Il doit s’exprimer sur sa chaîne YouTube ce soir à 18 heures depuis son domicile, faute de siège, ont expliqué ses équipes.
Un autre candidat d’extrême droite était attendu au second tour : George Simion, leader du parti AUR (Alliance pour l’unité des Roumains).
Le manager de 38 ans doit finalement se contenter de la 4ème place, à 13,87%. Il a félicité son adversaire, se réjouissant qu’un « souverainiste » se retrouve au second tour.
Avec ces deux candidats, l’extrême droite a remporté plus d’un tiers des voix. « Elle est de loin la grande gagnante de cette élection », résume le politologue Cristian Pirvulescu.
Avec ces bons scores, il devrait bénéficier d'”un effet de contagion” lors des élections législatives du 1er décembre, prédit-il. Ce qui augure de négociations difficiles pour former une coalition.
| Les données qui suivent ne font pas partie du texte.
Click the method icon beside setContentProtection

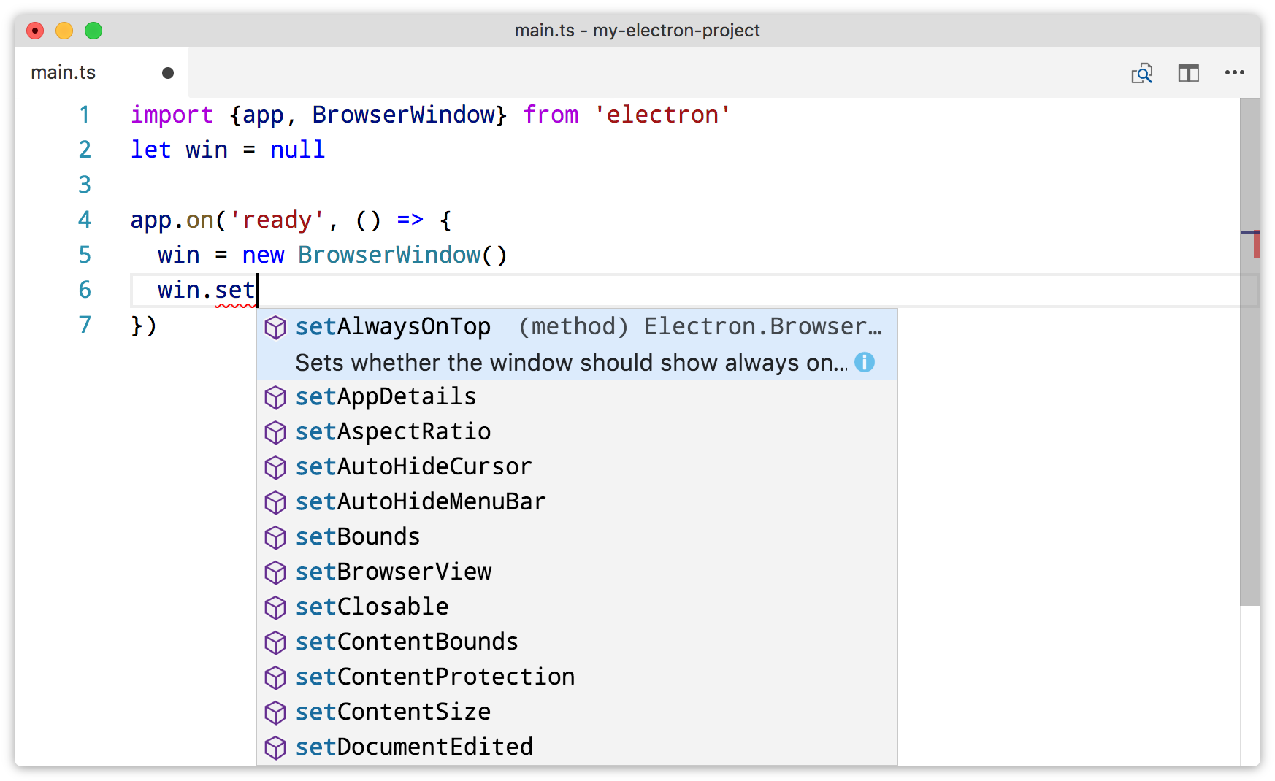pyautogui.click(x=275, y=678)
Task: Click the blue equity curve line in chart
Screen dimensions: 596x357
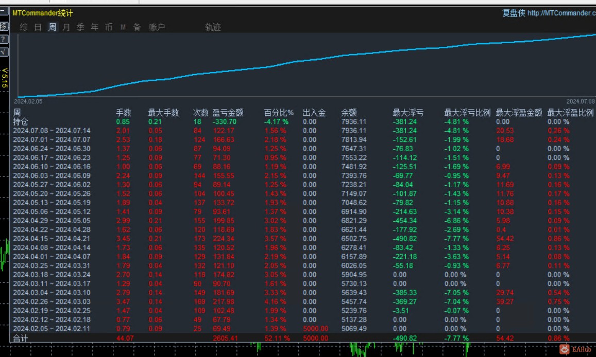Action: (309, 60)
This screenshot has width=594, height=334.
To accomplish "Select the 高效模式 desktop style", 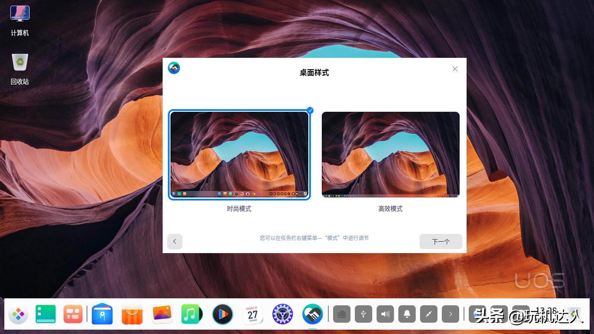I will [390, 154].
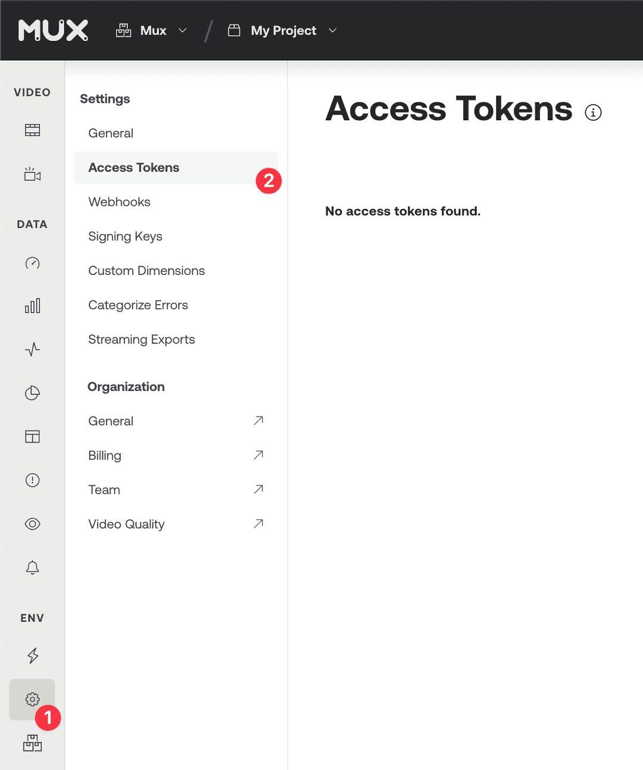Image resolution: width=643 pixels, height=770 pixels.
Task: Open the Signing Keys settings section
Action: tap(125, 236)
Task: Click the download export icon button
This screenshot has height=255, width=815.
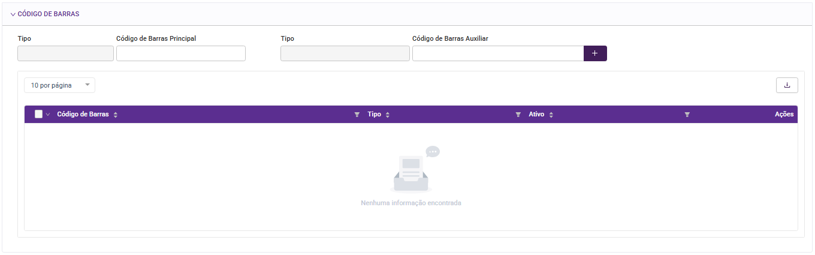Action: (787, 85)
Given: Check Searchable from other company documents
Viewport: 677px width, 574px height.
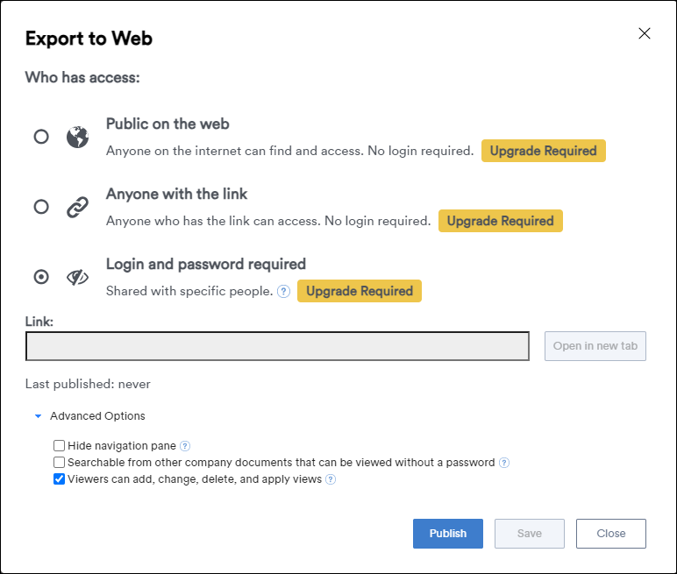Looking at the screenshot, I should 59,462.
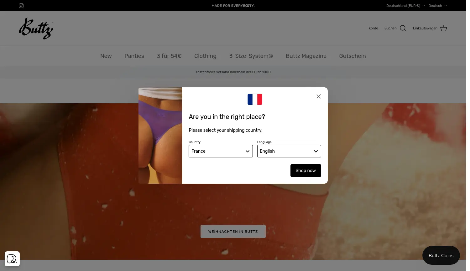Open the Country dropdown showing France
This screenshot has height=271, width=470.
[221, 151]
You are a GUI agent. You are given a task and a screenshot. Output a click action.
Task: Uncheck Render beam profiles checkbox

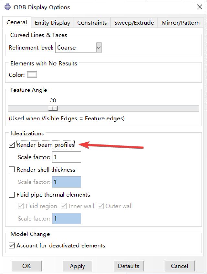(12, 145)
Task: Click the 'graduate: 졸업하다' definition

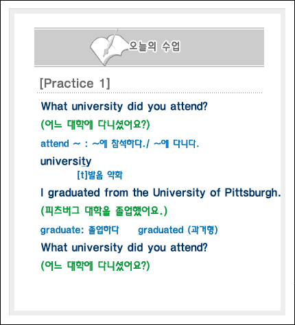Action: [80, 230]
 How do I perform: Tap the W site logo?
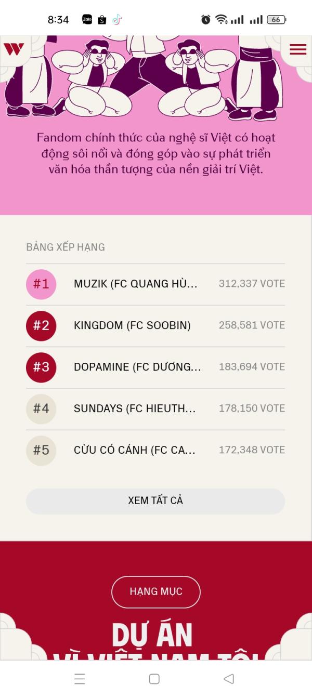pos(14,49)
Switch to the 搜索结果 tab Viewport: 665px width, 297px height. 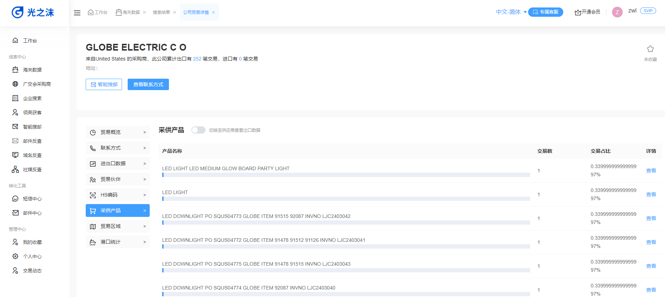click(161, 12)
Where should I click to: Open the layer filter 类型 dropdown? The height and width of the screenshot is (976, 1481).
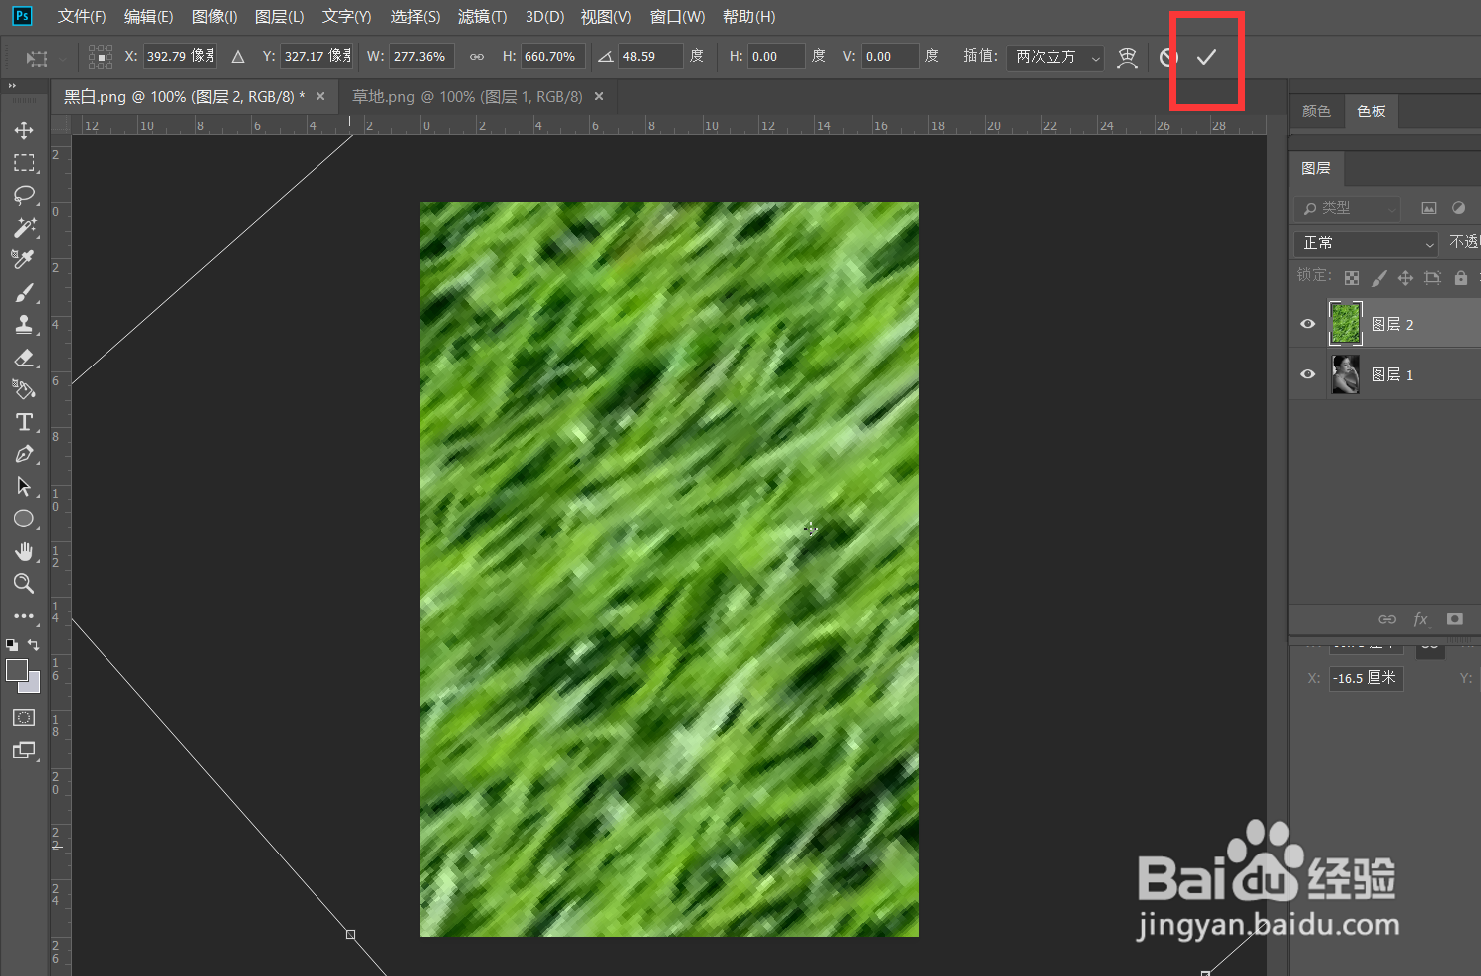(1346, 208)
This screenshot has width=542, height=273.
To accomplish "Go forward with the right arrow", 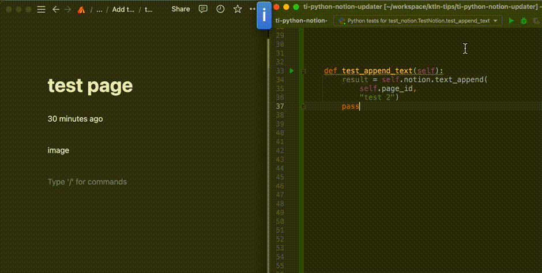I will [68, 9].
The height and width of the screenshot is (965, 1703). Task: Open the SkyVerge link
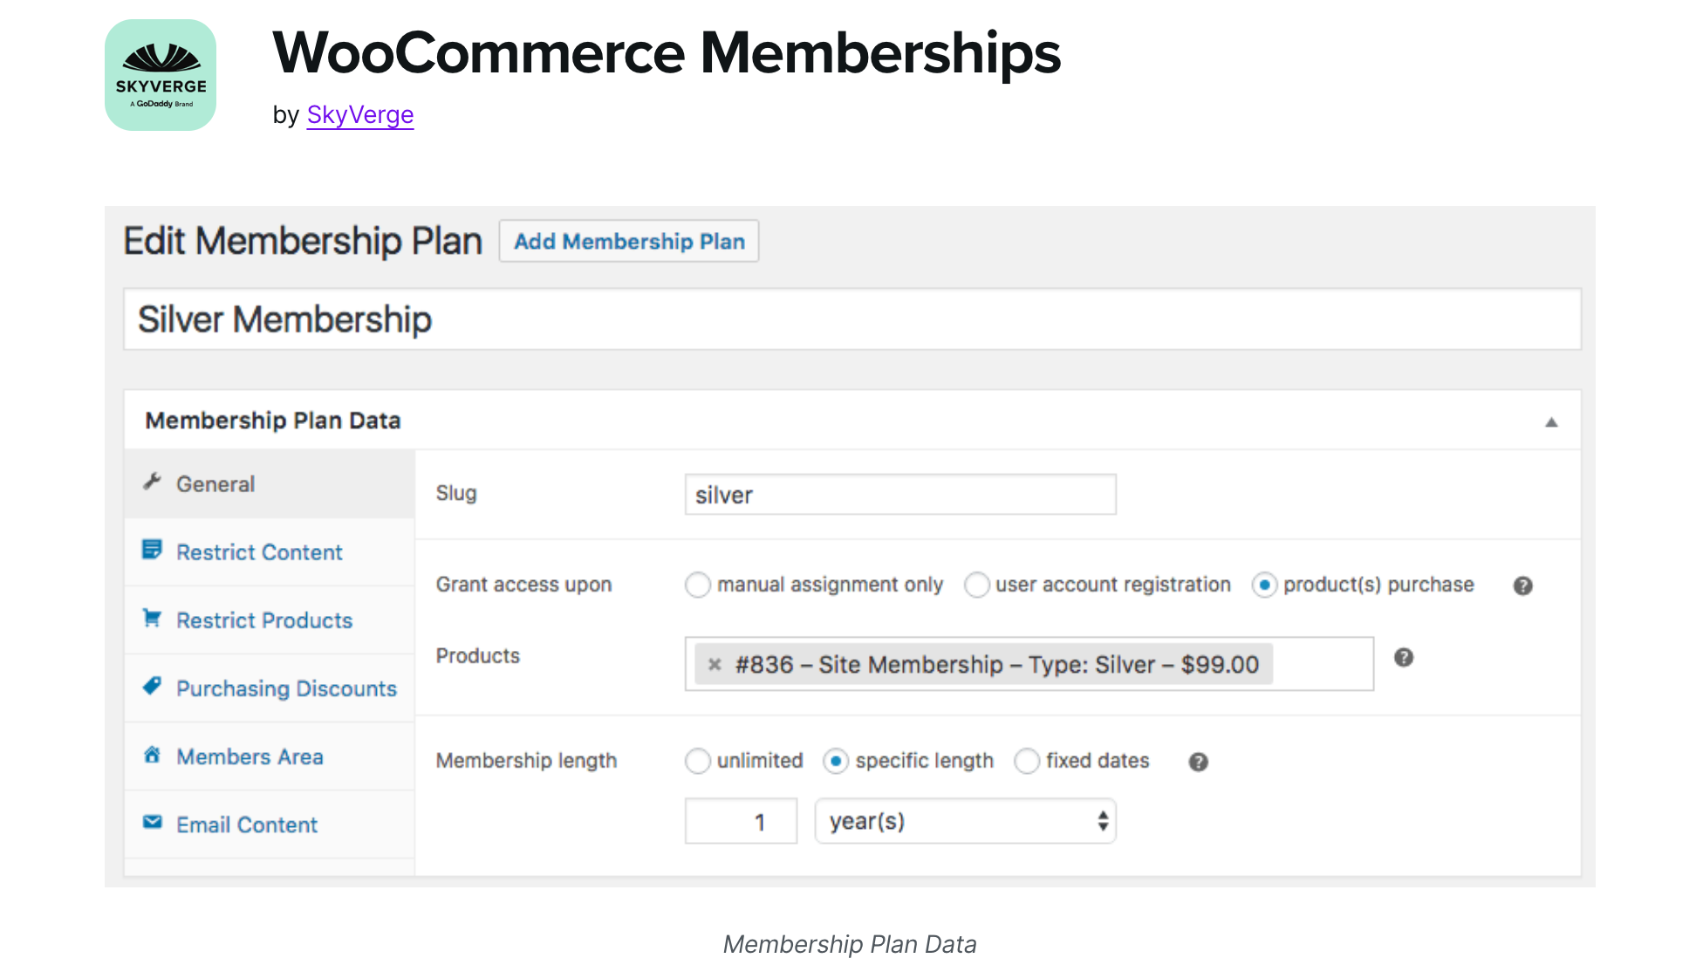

Les partis antisystème « ont le vent en poupe. Reste à savoir s’ils parviendront à surfer sur la vague », a commenté le sociologue Gelu Duminica.
« Plus besoin de s’incliner »
En revanche, du côté des partis traditionnels, « c’est une débâcle », ajoute-t-il. Les sociaux-démocrates, héritiers de l’ancien parti communiste qui a structuré la vie politique du pays pendant plus de trois décennies, ont été éliminés dès le premier tour pour la première fois depuis la chute du communisme en 1989.
Quant aux libéraux du PNL avec lesquels ils gouvernent actuellement, leur candidat Nicolae Ciucă, général à la retraite et ancien Premier ministre, a été battu et se retire également de la présidence de son parti.
Selon les analystes, les Roumains ont exprimé leur ras-le-bol face à un climat social et géopolitique tendu.
L’inflation a atteint des sommets ces dernières années et les craintes d’une exportation du conflit ukrainien sont fortes dans ce pays devenu stratégique pour le flanc est de l’Otan, où l’on retrouve régulièrement des débris de drones.
Dans les rues de Bucarest, l’incrédulité régnait face au froid hivernal. Et pour certains, une heureuse surprise.
Maria Chis, retraitée de 70 ans, se dit séduite par les vidéos TikTok du vainqueur, où il expliquait sa position sur l’Ukraine et sa promesse de « paix ». « Fini de se prosterner devant l’Occident, place à plus de fierté et de dignité », dit-elle.
D’autres, comme Alex Tudose, propriétaire d’une entreprise de BTP, évoquent « la tristesse et la déception » face à ces résultats, alimentés selon lui par la « désinformation ».
Quant au second tour, il craint que “les Roumains ne soient pas prêts à élire une femme”, Mme Lasconi, pour faire barrage à l’extrême droite, dans ce pays où les préjugés machistes restent tenaces.